B1.1 - Keeping Healthy Flashcards
What does a balanced diet include?
Everything needed to keep the body healthy.
What do carbohydrates, fat and protein do in the body?
Release energy and build cells.
What do mineral ions and vitamins do in the body?
They keep it healthy.
What does it mean to be malnourished?
- Have an unbalanced diet
- Don’t receive everything that they need to keep the body healthy.
What happens if you do more exercise?
- More energy is used by the body.
- Increases the metabolic rate.
What is the metabolic rate?
The rate at which chemical reactions happen in cells.
What else can affect your metabolic rate?
- Proportion of muscle to fat in body
- Inherited factors
Describe the relationship between energy and mass.
If you take in more energy, your mass will increase.
What can happen if you eat too much food?
- You can become overweight and/or obese.
- Leads to long term problems like Type 2 diabetes.
What sort of effects on health can inherited factors cause?
- Metabolic rate
- Cholesterol levels
What benefits does exercising regularly have?
- Increase their metabolic rate
- Lower high cholesterol levels.
What are pathogens?
Microorganisms that cause infectious diseases.
What are most pathogens?
Bacteria or viruses.
What happens when a pathogen enters the body?
- Reproduces rapidly.
- Produces toxins, to make you feel ill.
How do viruses infect the body?
- Reproduce inside cells
- Damage cells, to make you feel ill.
Who was the first doctor to realise that washing hands removes pathogens from them?
Ignaz Semmelweis
Give three ways that pathogens are prevented from attacking the body.
- Mucus.
- Killed by stomach acid.
- Skin
Name 3 ways that white blood cells destroy pathogens.

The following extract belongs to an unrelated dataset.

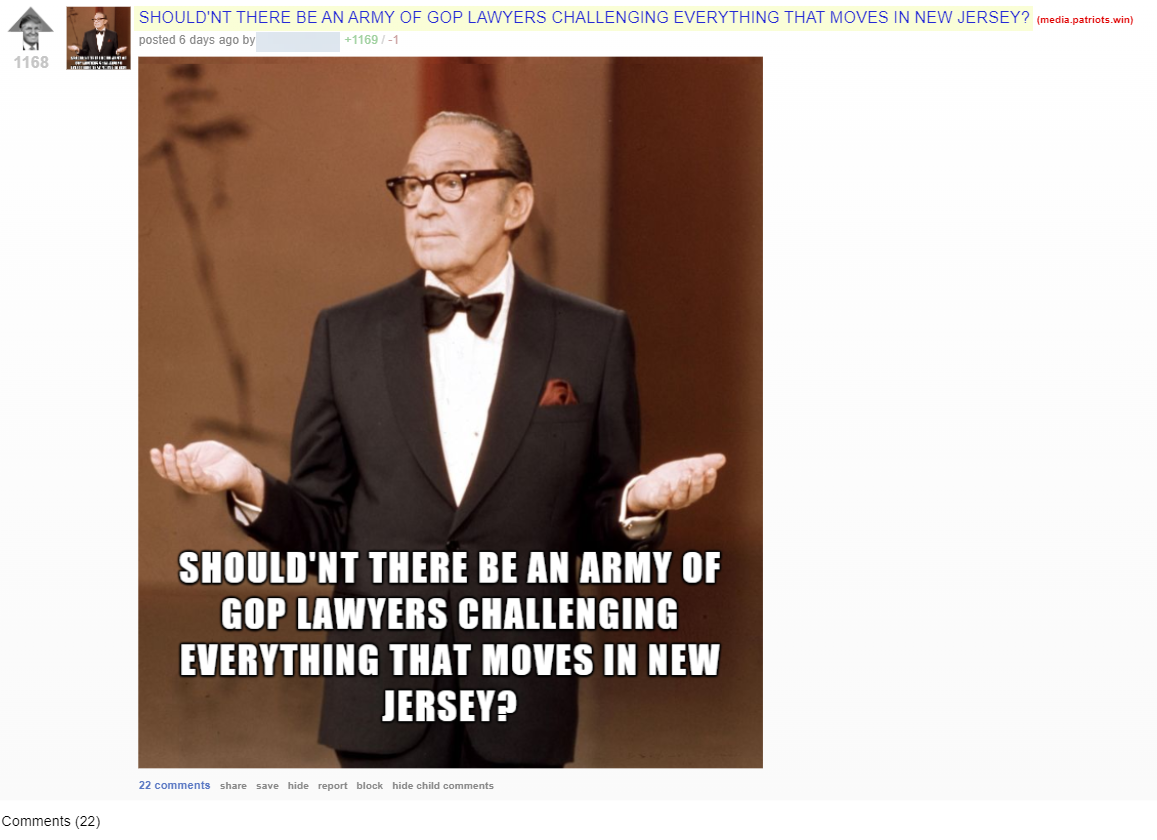1157x840 pixels.
Task: Open the small post thumbnail image
Action: pos(98,38)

- Ingest pathogens to digest and destroy them.
- Produce antibodies to destroy particular pathogens.
- Produce antitoxins to counteract the pathogens’ toxins.
Why are antibiotics only able to kill bacteria?
Viruses reproduce inside your body cells.
On what medium can bacteria be grown on?
Agar jelly.
What are the three stages needed for preparing a culture for bacteria?
Pre-inoculation
Inoculation
Post-inoculation
What processes happen in pre-inoculation?
- Petri dish sterilized so that unwanted bacteria is killed.
- Inoculating loop passed through flame so that bacteria is sterilized.
What processes happen in inoculation?
- Loop used to spread bacteria over agar jelly
- Lid of Petri dish opened as little as possible to prevent microbes from entering through air.
What processes happen in post-inoculation?
- Sealed with tape to ensure that microbes don’t enter by air.
- Incubated to allow growth of bacteria.
What do some pathogens spread quickly?
- Viruses mutate into new strains.
- Few people are immune to mutated pathogens.
What is an epidemic?
Diseases that spread within a country.
What is a pandemic?
Diseases that spread across countries.
How are antibiotic-resistant bacteria made? (H)
- Some mutations of pathogens are immune to antibiotics.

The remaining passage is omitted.